===== Source records

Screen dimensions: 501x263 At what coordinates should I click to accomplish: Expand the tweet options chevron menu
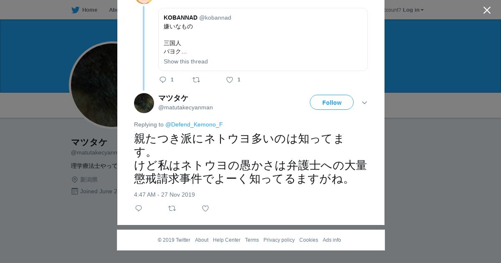pyautogui.click(x=364, y=103)
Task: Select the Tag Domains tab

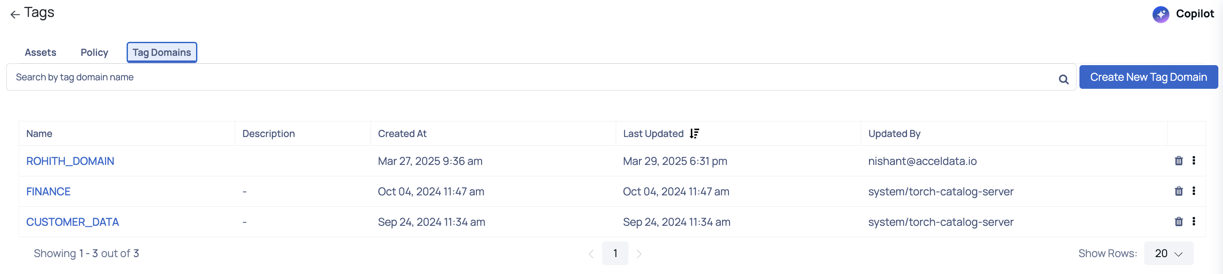Action: [x=162, y=52]
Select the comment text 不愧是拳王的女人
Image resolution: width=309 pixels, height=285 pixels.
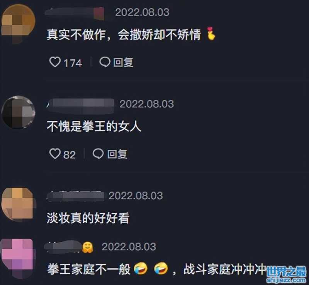click(94, 126)
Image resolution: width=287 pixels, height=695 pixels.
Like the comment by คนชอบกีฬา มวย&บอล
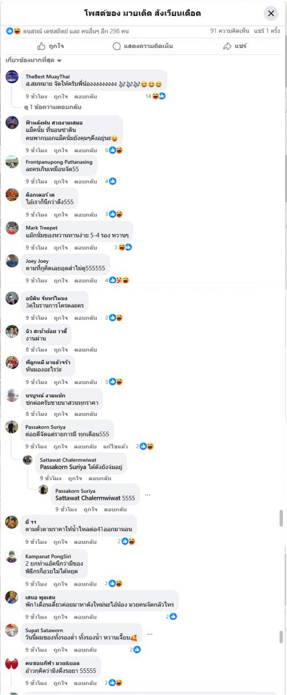click(x=61, y=682)
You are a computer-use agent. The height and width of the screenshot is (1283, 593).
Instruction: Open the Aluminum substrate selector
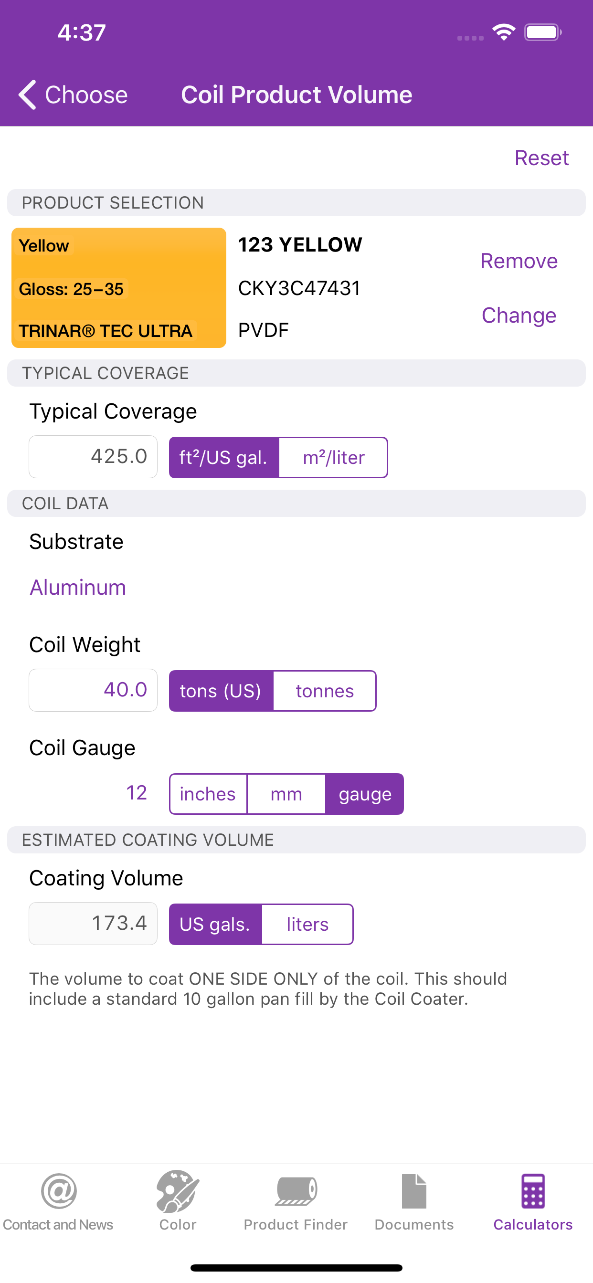[x=78, y=587]
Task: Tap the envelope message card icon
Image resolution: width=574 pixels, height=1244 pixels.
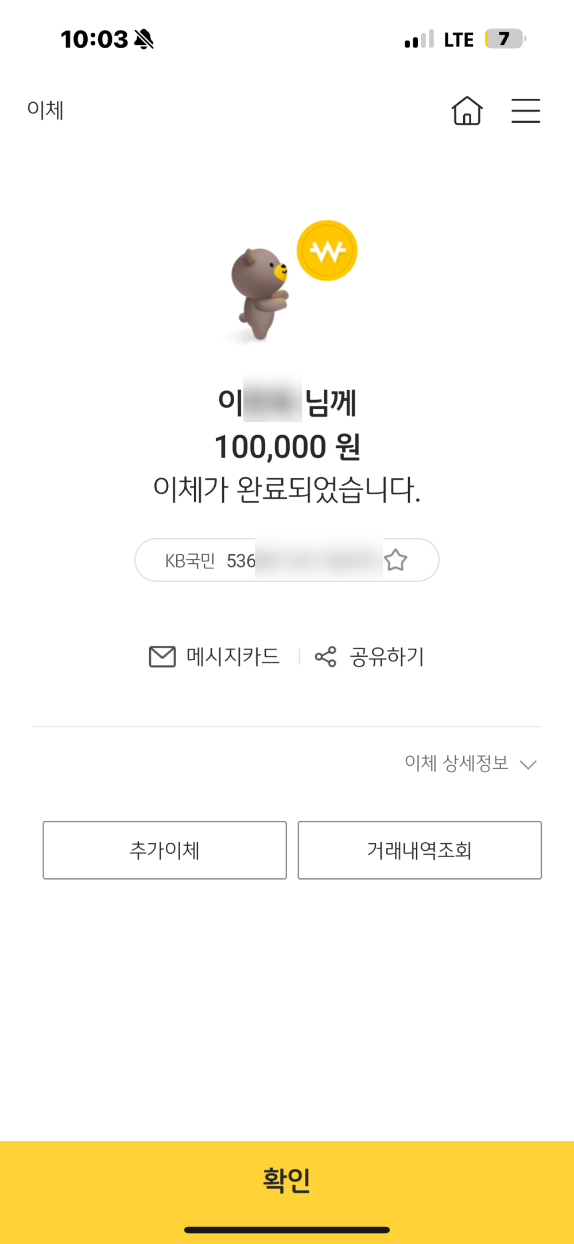Action: 162,657
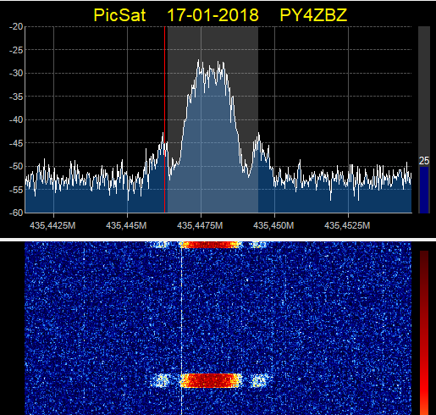Click the left sideband peak near red line

163,136
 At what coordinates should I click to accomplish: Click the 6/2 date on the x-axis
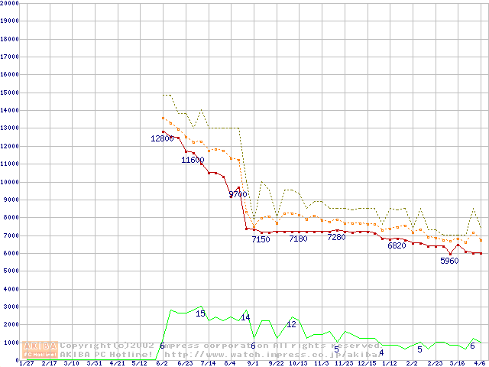pos(161,363)
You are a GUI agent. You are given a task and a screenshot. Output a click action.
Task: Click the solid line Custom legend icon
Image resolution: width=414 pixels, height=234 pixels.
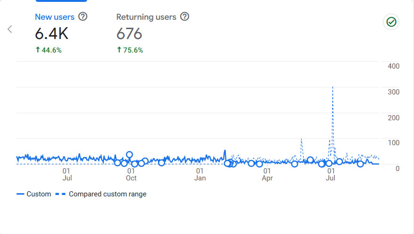pyautogui.click(x=20, y=194)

==========

Requirement =>
Copy nothing but the lines above that run from the one with "Select the comment text 不愧是拳王的女人" to the one with "You are a computer-use", ends included; pictures stay out.

Exercise result =>
Select the comment text 不愧是拳王的女人
Image resolution: width=309 pixels, height=285 pixels.
click(94, 126)
Image resolution: width=287 pixels, height=695 pixels.
Like the comment by คนชอบกีฬา มวย&บอล
click(x=61, y=682)
You are a computer-use agent. The height and width of the screenshot is (1283, 593).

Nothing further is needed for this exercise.